House Systems Compared (宮位制比較)
One of the most actively debated technical questions in Western astrology is the choice of house system — the mathematical method used to divide the chart into twelve houses. While the Ascendant (1st house cusp) and Midheaven (10th house cusp) remain constant across most systems, the intermediate house cusps (2nd through 6th, 8th through 11th) are calculated differently by each method, sometimes placing planets in entirely different houses.
Why House Systems Differ
The challenge is that a 'house' must bridge two different coordinate systems: the ecliptic (zodiacal longitude) and the local horizon/meridian (the observer's sky). Different systems resolve this projection problem differently, with each approach having philosophical and geometric justifications.
Major House Systems
- Whole Sign Houses (整體星座宮位制): The oldest and simplest system. The Rising Sign becomes the entire 1st house (all 30°); the next sign is the 2nd house, etc. The Midheaven floats freely and is not automatically the 10th house cusp. Used in Hellenistic astrology and standard in Vedic Jyotish. Pros: clean, conceptually elegant. Cons: ignores the MC-IC axis as house cusps.
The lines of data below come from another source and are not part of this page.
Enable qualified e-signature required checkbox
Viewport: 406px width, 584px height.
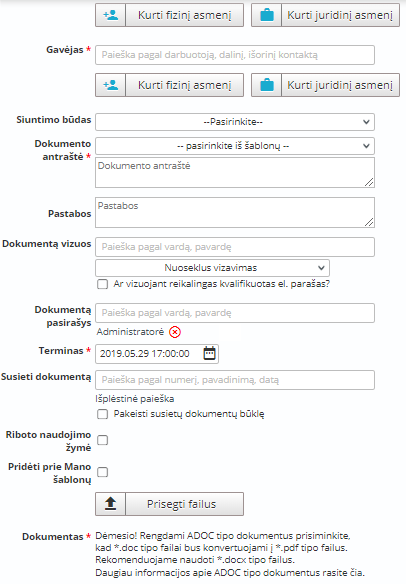click(x=102, y=284)
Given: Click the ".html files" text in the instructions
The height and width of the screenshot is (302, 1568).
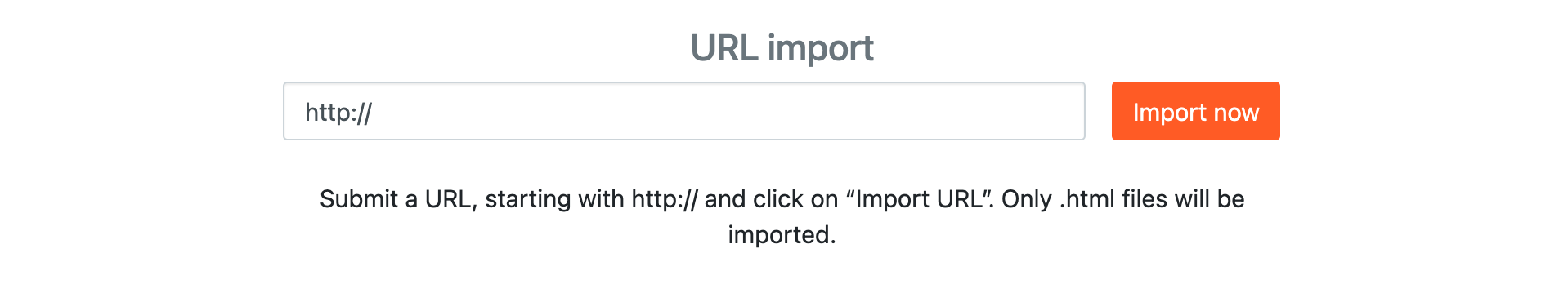Looking at the screenshot, I should point(1113,199).
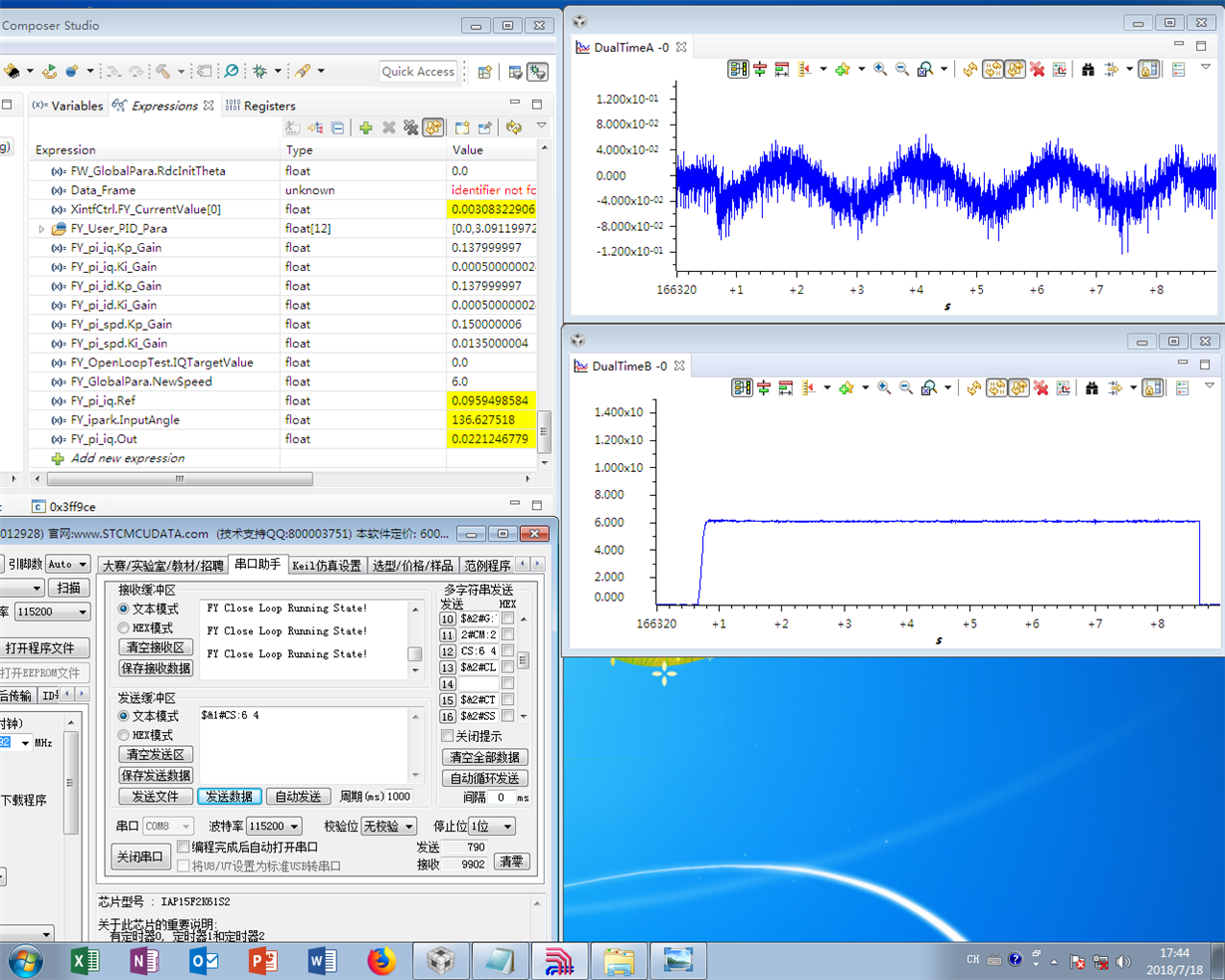Click the binoculars icon in DualTimeA toolbar

click(x=1088, y=70)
- Placidus (普拉西達斯): The most widely used system in modern Western astrology. Divides the semi-arc (the path a degree travels from horizon to meridian) into three equal time segments. Works well in temperate latitudes but breaks down above ~60° north/south (cannot be calculated for circumpolar degrees). The system was default in most 20th-century software.
- Koch (科赫): Similar to Placidus but uses birthplace latitude more directly. Popular in German-speaking astrology circles. Also struggles at extreme latitudes.
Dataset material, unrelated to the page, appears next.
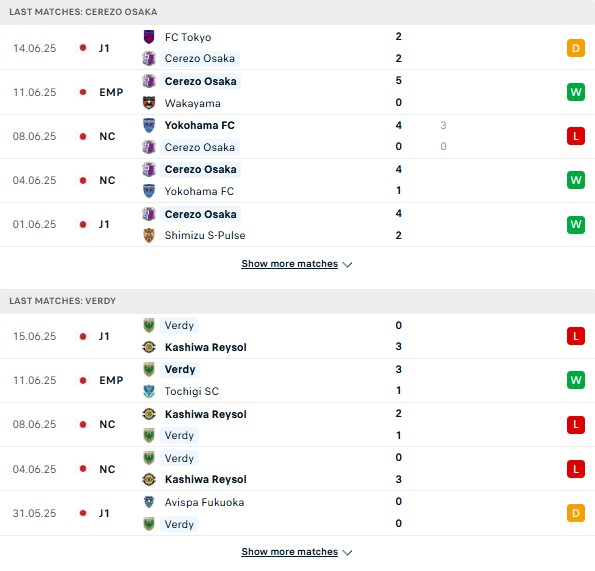The width and height of the screenshot is (595, 571).
Task: Open the Shimizu S-Pulse team name
Action: [205, 235]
- Equal House (等宮制): The Ascendant degree is the 1st house cusp; each subsequent house cusp is exactly 30° later. Simple and works at all latitudes, but the MC is not the 10th house cusp.
- Campanus (坎帕納斯): Divides the prime vertical (the circle passing through the East/West points and the zenith/nadir) into 12 equal parts. Philosophically linked to the directions of the local space.
- Regiomontanus (雷吉奧蒙塔努斯): Divides the celestial equator into 12 equal parts projected onto the ecliptic. Preferred by many horary astrologers for its mathematical elegance.
- Porphyry (波菲利): Trisects the arc between each angle. Simple and philosophically straightforward; popular with those returning to classical methods.
Practical Guidance
For beginners: start with Placidus (most available resources use it) or Whole Sign (conceptually clearest, and matches Vedic structure). For study of classical/Hellenistic texts: use Whole Sign. For horary work: Regiomontanus is traditional. Always note which system you are using when discussing chart placements, as a planet on a 1st/2nd house cusp boundary may change houses across systems.
The Latitude Problem
Above approximately 60° latitude (Scandinavia, Alaska, Siberia), quadrant systems like Placidus and Koch produce extremely distorted houses — some houses may span more than 60° while others occupy less than 10°. Whole Sign and Equal House remain stable at all latitudes, making them preferable for charts cast at extreme locations.